The challenges
The huge economic crisis that hit Lebanon’s hospitals and especially the intensive care units, has created a new problem for the country.
Covid-19 patients, who are in need of urgent care and are brought to hospitals, are left in wheelchairs because of the shortage in hospital’s beds. There is not enough space to help them. They have to find another place to get cured. Assuming that the hospital will eventually admit the patient, is already outdated. Patients are waiting outside hospitals for hours, until their families are able to bring them back home.
The lucky ones who get admitted in the hospital, have to bring their own food, medicine and bedding. Many patients lie in the corridors, without even getting the right treatments through monitors or ventilators. Moreover, there is a lack of staff within the healthcare sector. Because of Covid-19, overwork and frustration from the lack of payments over the last months.
Around 200,000 Lebanese have contracted the coronavirus. Over 1,500 have died, and more than 4,500 new cases are diagnosed every day. The Prime Minister Hassan Diab has recently announced a further three-week lockdown with curfew from 6 P.M to 5 A.M and limitations on movement. Thousands of lockdown violators have already been fined. As consequent of these failures in respecting the limitations, a much tighter lockdown was imposed. It required citizens to receive a one-hour permit before leaving home for emergencies. Supermarkets were forced to close their doors and only make deliveries.
The arrival of the vaccines
As for the vaccination, Lebanon has begun its national COVID-19 vaccination campaign on Sunday, February 14, 2021. The first doses were given to frontline medical workers and the elderly. Over half a million people have registered for the vaccine so far. Less than 10% of the population. According to the Lebanese Health Ministry, the first shipment of vaccines was sufficient to only vaccinate around 20 percent of the country. The first batch of vaccines to arrive in Lebanon was made up of 28,500 doses.
Lebanon signed a deal with Pfizer-BioNTech for 2.1 million doses of the coronavirus vaccine to be delivered. These vaccines will be complemented by 2.7 million doses obtained through COVAX. This plan will be monitored by the World Bank and the International Federation of the Red Cross and Red Crescent Societies to make sure that a safe and legal handling is given. As well as to ensure an equitable access to all the population residing in Lebanon.
Are vaccines granted to everyone?
However, several political figures are trying to purchase additional vaccines through bilateral illegal negotiations, raising questions about transparency, coordination, and distribution tracking. Observers fear that vaccines purchased by political figures, will be distributed to their supporters, instead that to all the population fairly, which is unfair.
A valid documentation is needed in order to receive the vaccine. However, a requirement like such, risks to limit the number of people able to access the vaccine registration. In fact, in Lebanon there is a lack in civil documentation. Among the population, there is a big number of unregistered refugees from Syria, around 500,000. Yet, around two-thirds of the new borns from Syrian parents, are without a birth certificate registered with the Lebanese authorities, according to UNHRC.
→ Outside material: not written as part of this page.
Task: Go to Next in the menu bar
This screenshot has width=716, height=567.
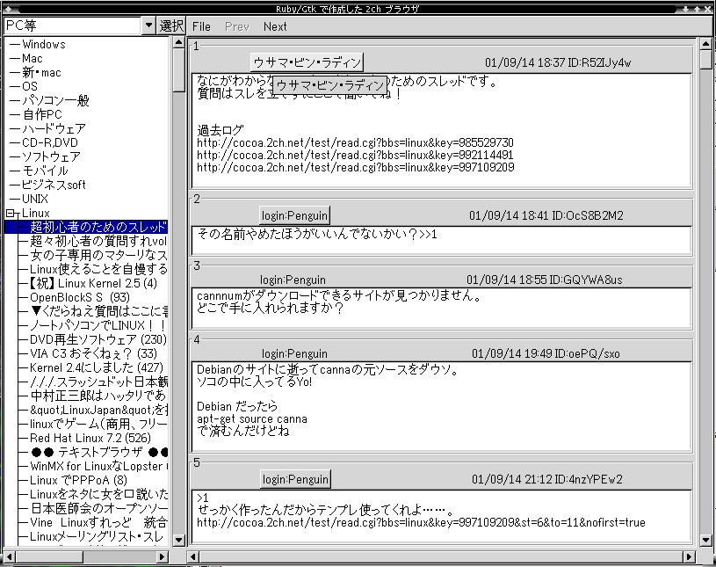Action: point(275,26)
The country’s deep economic and financial crisis, the COVID-19 pandemic, and the Beirut explosion have led to a fast deterioration of the socio-economic situation of both Lebanese and refugees in Lebanon. Approximately 89% of Syrian refugee families in Lebanon are now living below the extreme poverty line. It is an increase from the 55% calculated in mid-2019. Even though the government restricted the vaccines only to Lebanese nationals, refugees claim to receive a fair vaccination too. However, vaccine hesitancy is also a strong lead in Lebanon. Most of the people don’t trust the vaccine. They fear for adverse effects that they can get from it.
Hospitals are in need of funds
Some private hospitals have also stopped receiving COVID-19 patients. The treatment goes beyond their health insurances plan. However, all public hospitals have been operating beyond capacity for several weeks. In order to treat serious patients, the country’s hospitals need more additional beds – each at a cost of $30,000 to $40,000 per bed, including accompanying equipment. That’s an enormous price to cope, especially for Lebanon’s 127 private hospitals, which say the government owes them $1.5 billion, since 2012.
To purchase the right equipment and medicine, importers need to be paid in advance and in dollars. The importers won’t accept checks or promises, even if backed up by state guarantees. There is a high level of distrust among the population and towards Lebanon. The central bank has announced that its reserves have fallen to only about $2 billion, and these are pointed at imports of essential goods.
The future of Lebanon is impossible to be previsioned, but of course it doesn’t look so bright if things will stay like this.